The episode argues that the early months of 2026 represent a genuine inflection point in AI development — one characterized by accelerating capability, rapidly shifting market valuations, and growing societal anxiety about what comes next. The METR benchmark data for Claude Opus 4.6 and GPT-5.3 Codex shows that AI agent capability is improving faster than at any prior point in the study, with the effective doubling rate compressing to roughly six weeks, even as METR itself warns the benchmark is nearing saturation and the results carry significant uncertainty.
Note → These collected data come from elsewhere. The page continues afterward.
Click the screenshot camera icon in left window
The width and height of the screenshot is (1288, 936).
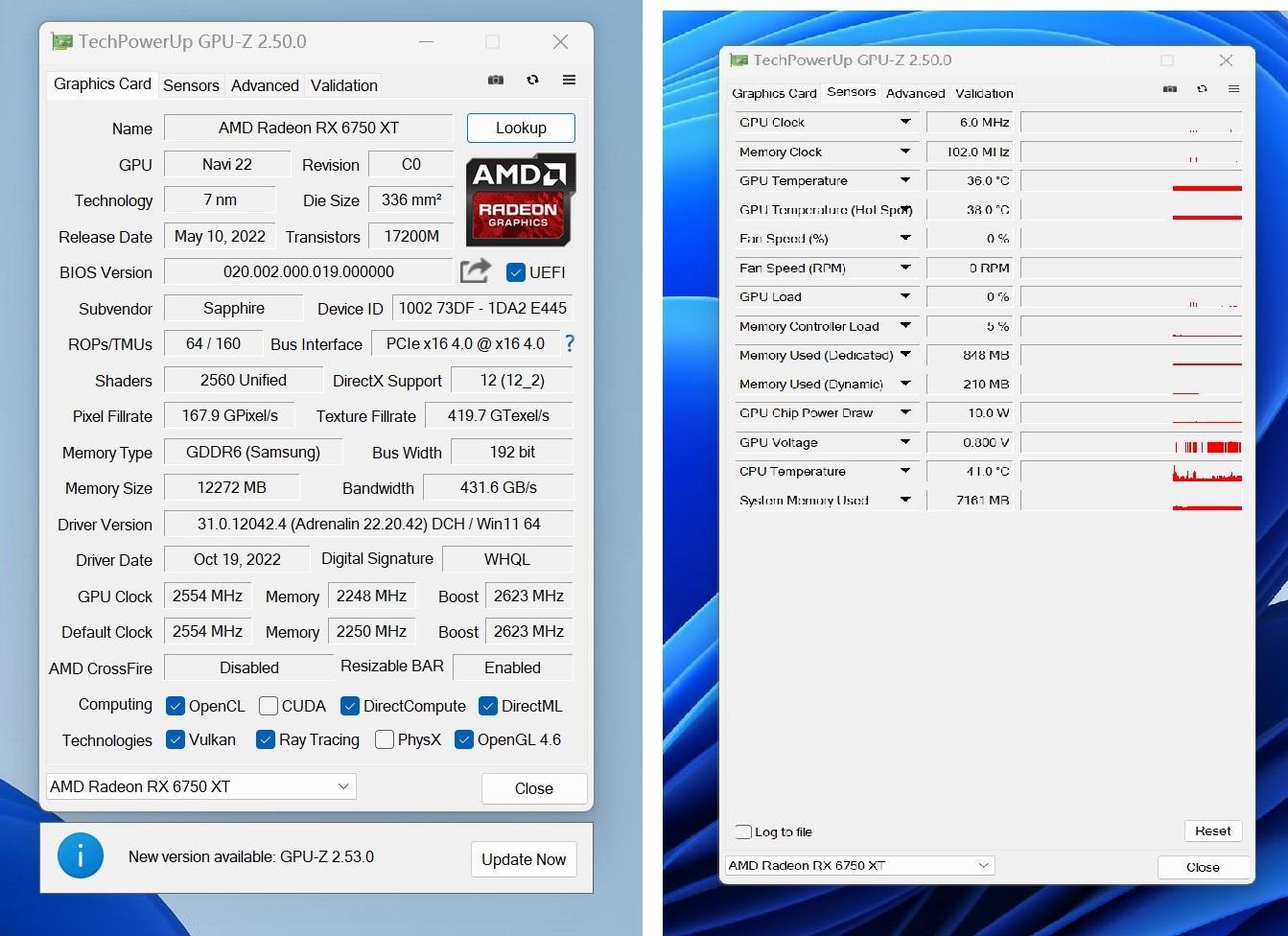[x=496, y=80]
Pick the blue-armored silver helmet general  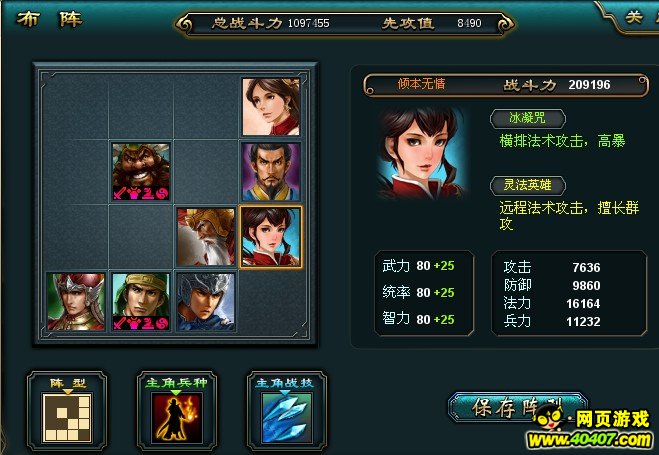point(206,302)

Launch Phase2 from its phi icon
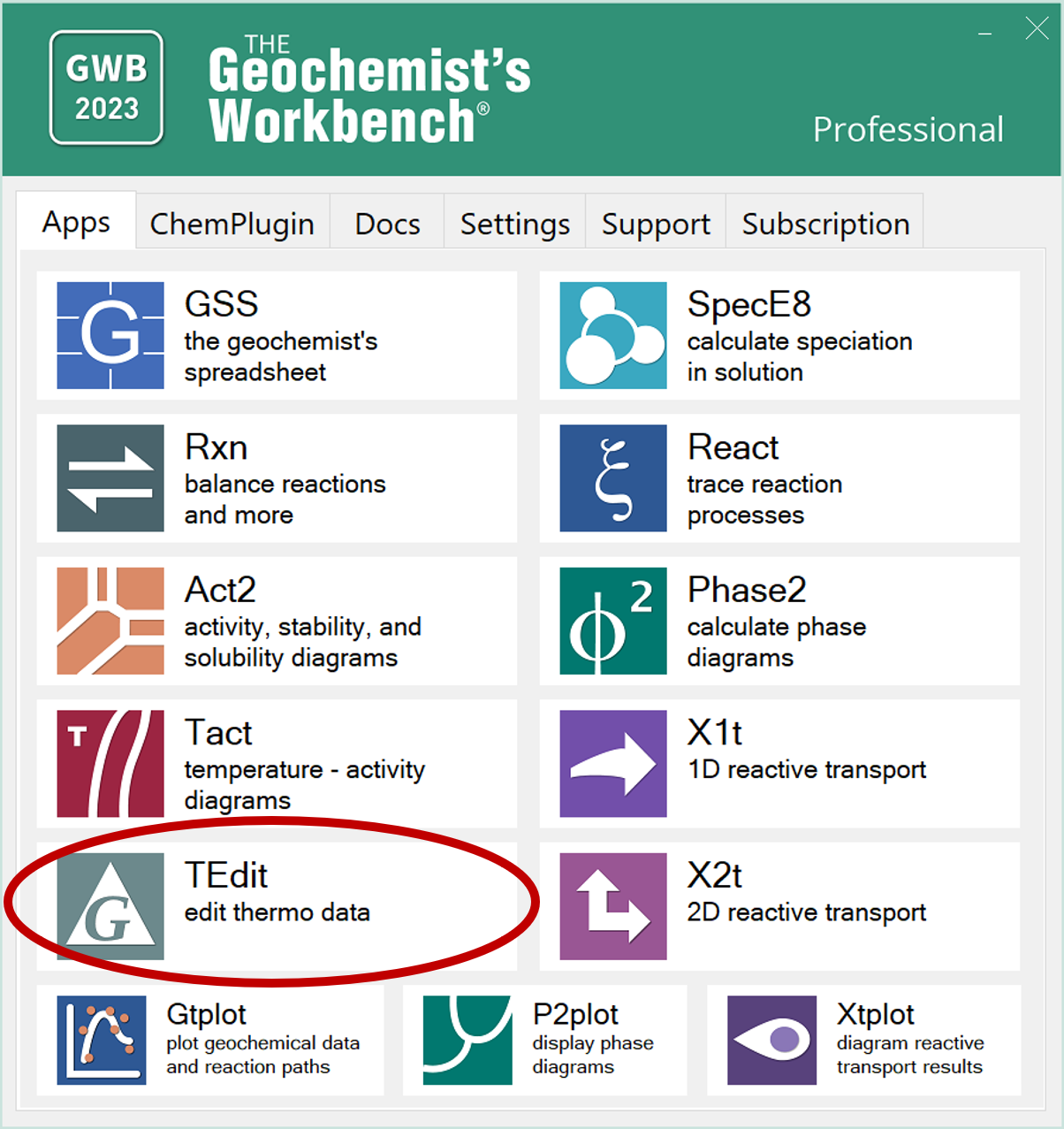(613, 621)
Against this backdrop, markets are engaged in a broad repricing of software valuations that is only loosely connected to individual product announcements, and the viral spread of Citrini Research’s doomer economic scenario illustrates that investor fear about AI-driven disruption has crossed from fringe to mainstream. The host does not endorse the doomer thesis but treats its reception as a meaningful signal of where collective sentiment stands, and explicitly calls for a constructive, non-doomer counternarrative to the same set of facts — something the episode itself promises to pursue in future installments.